Le but de la Turquie est de faire pression sur Washington en effectuant un mouvement influent, selon le langage du jeu d’échecs. Elle pariait sur un changement de la politique américaine qui renforcerait, selon elle, les ambitions kurdes, lorsque Washington déciderait d’entreprendre une opération militaire contre l’Iran. En effet, Washington aura besoin de la Turquie si elle décide d’attaquer l’Iran. Le fait qui l’obligera à contrer les ambitions des Kurdes de l’Iraq, selon les comptes d’Ankara. Cependant, le temps passe et l’Administration de Bush est toujours hésitante en ce qui concerne son dernier choix envers l’Iran. Les différends internes retardent l’option militaire et augmentent les éventualités de son écartement surtout que la campagne électorale des présidentielles américaines entrent dans leur dernière étape à partir de mai ou juin 2008 au plus. Si ce raisonnement était juste, l’escalade turque sur les frontières iraqiennes serait l’expression du recul du pari sur le changement de la politique américaine dicté par les nécessités de l’entreprise d’un acte militaire contre l’Iran. Ceci est lié au deuxième facteur derrière le revirement de la politique régionale turque. Ankara est inquiète de la croissance du rôle iranien dans la région et de l’expansion de son pouvoir en Iraq, au Liban et en Palestine. Sans oublier que son projet nucléaire alimente l’imagination de nombreux pays de la région. En effet, ces pays sont en colère contre la politique américaine et sont prêts à soutenir tout pays capable de se dresser contre les Etats-Unis, abstraction faite de ce qui peut en advenir. Ankara estime peut-être que l’invasion du nord de l’Iraq et la domination de certains emplacements peuvent créer une sorte d’équilibre avec le pouvoir iranien au sud et au centre de l’Iraq.

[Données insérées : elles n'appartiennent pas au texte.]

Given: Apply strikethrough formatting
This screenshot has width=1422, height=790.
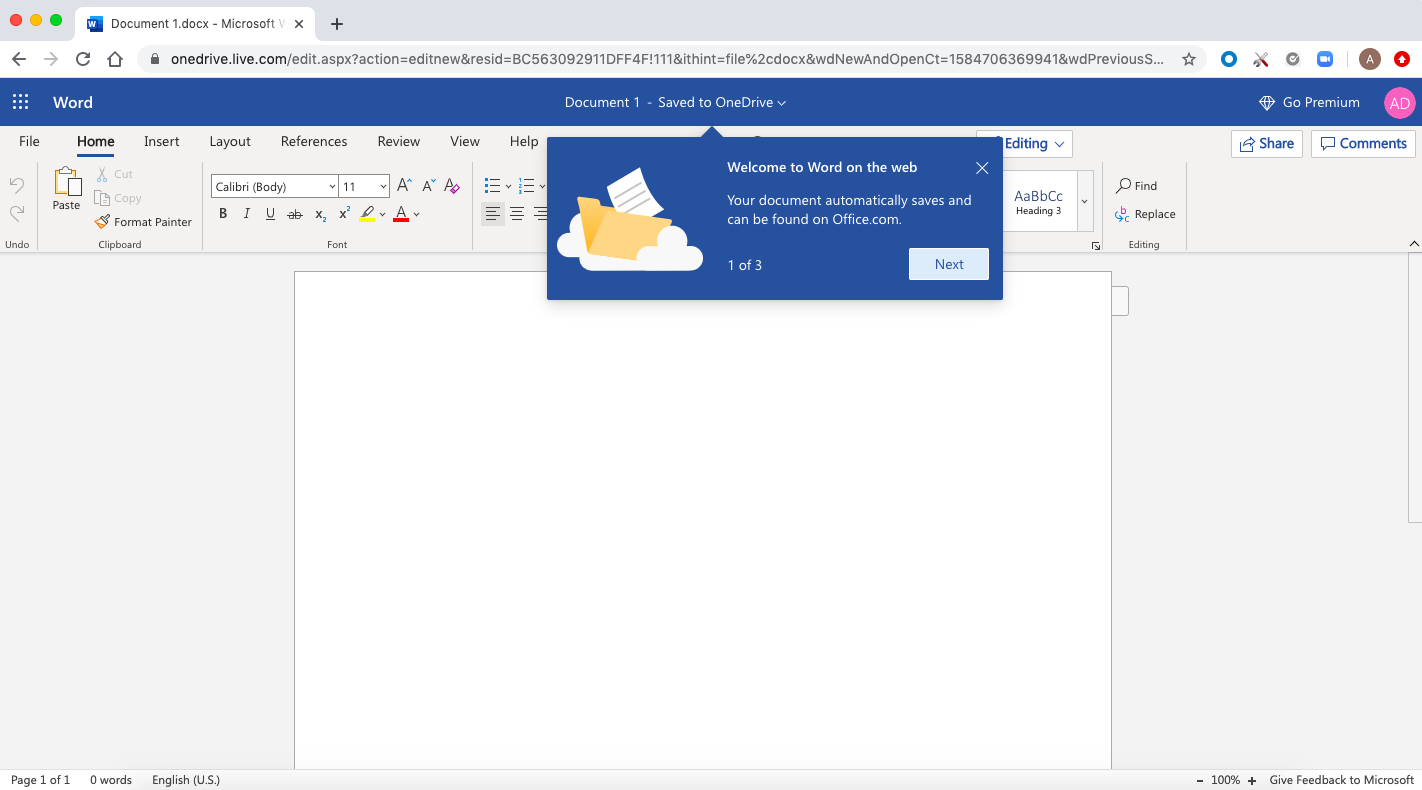Looking at the screenshot, I should pos(294,213).
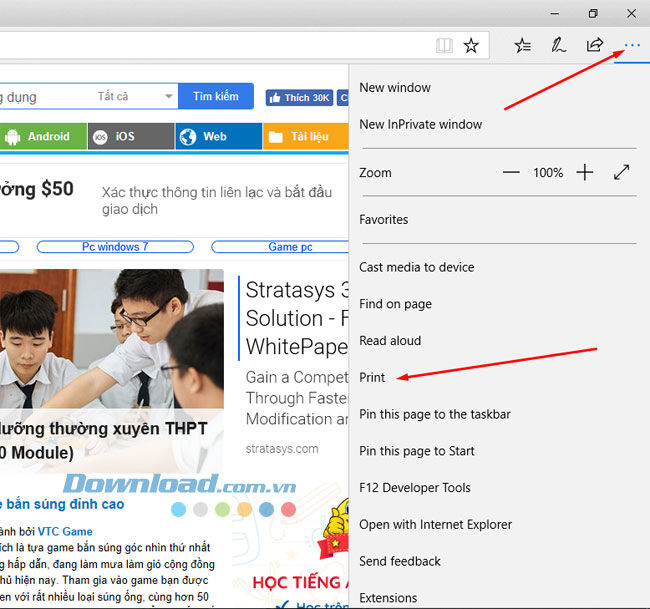Image resolution: width=650 pixels, height=609 pixels.
Task: Choose New InPrivate window
Action: point(420,124)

Cependant, ce raisonnement turc oublie que l’invasion du nord de l’Iraq dans les circonstances actuelles peut profiter à l’Iran. Elle lui fournira le prétexte pour en faire de même et intervenir militairement pour poursuivre les Iraniens de l’opposition réfugiés en Iraq, avec en tête l’organisation des Moujahidis Khalk dont les combattants se concentrent dans certaines banlieues de Bagdad et de la ville d’Al-Khales dans le gouvernorat de Diali et l’organisation de Osbat Al-Chaghila dans la ville d’Al-Solimaniya.

L’Iran a intérêt aujourd’hui à affaiblir l’organisation des Moujahidis Khalk, car il semble que Washington préfère recourir à la troisième option envers l’Iran, outre les deux options diplomatique et militaire. Celle du renforcement de l’opposition iranienne et notamment les Moujahidis Khalk avec laquelle les Américains conservent des relations, même après l’avoir inscrite sur la liste des organisations terroristes et après l’avoir obligée à fermer l’un de ses plus grands camps en Iraq et ont permis à ses combattants de l’utiliser à des fins pacifiques.

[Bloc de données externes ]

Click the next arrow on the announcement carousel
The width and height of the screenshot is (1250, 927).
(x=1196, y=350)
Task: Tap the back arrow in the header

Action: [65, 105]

Quant au troisième facteur, il explique le mieux le revirement de la politique régionale turque. Il s’agit de la crainte croissante que Washington utilise le Parti des travailleurs du Kurdistan pour soutenir son ancien projet du grand Moyen-Orient et le transformer en force active contre l’Iran. Le fait qui lui conférera de nouvelles capacités et pas seulement une nouvelle fonction.

Certains observateurs stratégiques turcs lient leurs craintes au fait que l’administration américaine voudrait punir Ankara car elle a fermé ses terres face aux forces américaines durant la guerre d’Iraq. Ce qui a obligé les soldats américains à rester de longues semaines prisonniers de leurs navires devant les côtes turques. Il semble que le fait qui suscite les craintes de la Turquie n’est pas seulement la présence militaire d’un parti kurde d’opposition dans les montagnes du nord de l’Iraq, mais aussi l’avenir de son rôle dans une région où les conflits augmentent. Ankara a alors décidé de descendre en force dans l’arène et de participer efficacement aux réactions qui influent l’avenir du Moyen-Orient alors qu’elle était restée d’une manière ou d’une autre en état d’attente depuis l’invasion américaine de l’Iraq.

Dans le contexte du revirement de ses politiques, la Turquie revoit ses relations avec Washington et les réévalue, abstraction faite des positions officielles qu’elle adopte. En réalité Ankara n’a plus confiance dans les plans des Etats-Unis et dans leurs intentions au Moyen-Orient.